Unions don't have the money to send people jet setting all over the world and putting them up in hotels. Strikes cost money: you have to provide thousands of people with catastrophic insurance and strike benefits of $200 a week. Not to mention lobbying. You also have to have basics on the picket lines, etc. You've got people in NYC working for locals making $21K--which is unlivable in itself.

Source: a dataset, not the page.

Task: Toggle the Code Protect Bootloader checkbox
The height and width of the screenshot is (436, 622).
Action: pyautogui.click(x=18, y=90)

I have my complaints about union leadership, but what you're suggesting is ridiculous. Unions aren't for-profit businesses.
Printer Friendly | Permalink |  | Top
 
anigbrowl Donating Member (1000+ posts) Send PM | Profile | Ignore Sun Jun-29-08 10:53 PM
Response to Reply #24
28. No, I'm not
I think you're confusing my suggestion that unions put effort into organizing abroad with the idea of them exporting a union bureaucracy. Letters, phone calls and emails are afforable to anyone. I was just pointing out that the irony of a union referring to itself as an international brotherhood (which many do) while simultaneously espousing economic nationalism.

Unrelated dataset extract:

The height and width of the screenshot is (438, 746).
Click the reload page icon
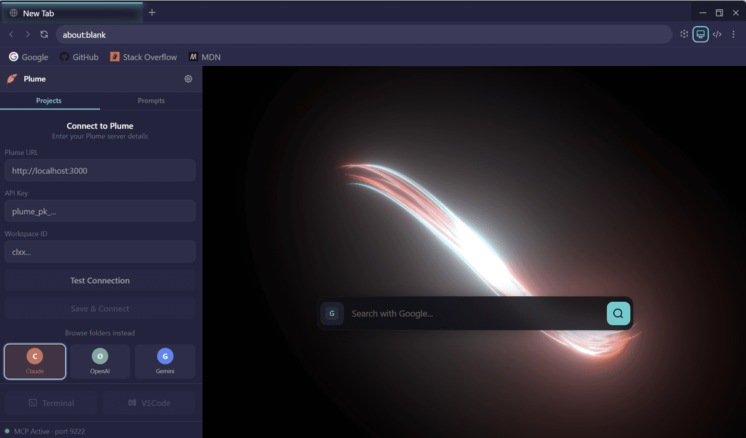point(44,35)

I do not agree with your suggestion that free trade agreements universally hurt workers, but that's probably outside the scope of this thread.
Printer Friendly | Permalink |  | Top
 
readmoreoften Donating Member (1000+ posts) Send PM | Profile | Ignore Mon Jun-30-08 03:28 AM
Response to Reply #28
32. Are you in a union? Do you organize unions? Then you don't know.
There is absolutely no meaningful international labor organizating that can be done by letters, phone calls, and emails. Unions are about BODIES on a picket line and bodies that either do or don't show up for work. They're about showing up, not shooting the shit.

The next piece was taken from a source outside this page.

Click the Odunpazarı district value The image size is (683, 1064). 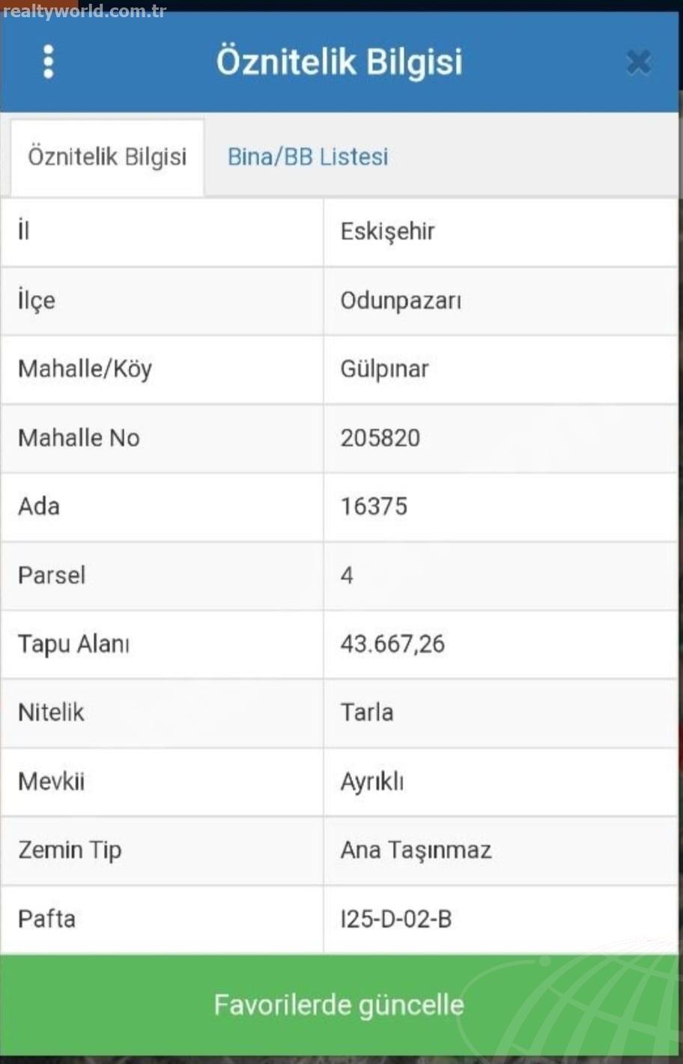pyautogui.click(x=401, y=301)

People in unions are risking their jobs, their health, and their safety to organize. In the so-called developing countries, you're risking your life. Some email of support or petition will not do jack shit. Almost all large corporations and even most large non-profits are brutal. Period. Coca Cola and Shell have killed labor activists.

It's not like corporations are standing around ignoring labor and labor is just standing around doing nothing (you know, like us lazy workin' people always do...) They spend billions to union bust. Some of the most frighting firms in this country are union busting firms. And that's not even the astroturfing campaigns like "the center for union facts."

If you've never been on strike, then you have no idea of what corporations do to striking workers. I do, and that's why my old union's case is being reviewed by the UN for human rights violations by my employer: which is a non-profit educational facility of all things.

Sure some folks do better with free trade. You get your 10 billionaires. Your 10,000 who move into the upper middle class. Your 500,000 who move into the middle class. And then there's the 28 million people who go from poor but surviving in the tight knit communities they've lived in for 500 years--to being homeless in a city 5 hours away because a multinational decided to buy three entire villages up.

A billion people live on less than a dollar a day.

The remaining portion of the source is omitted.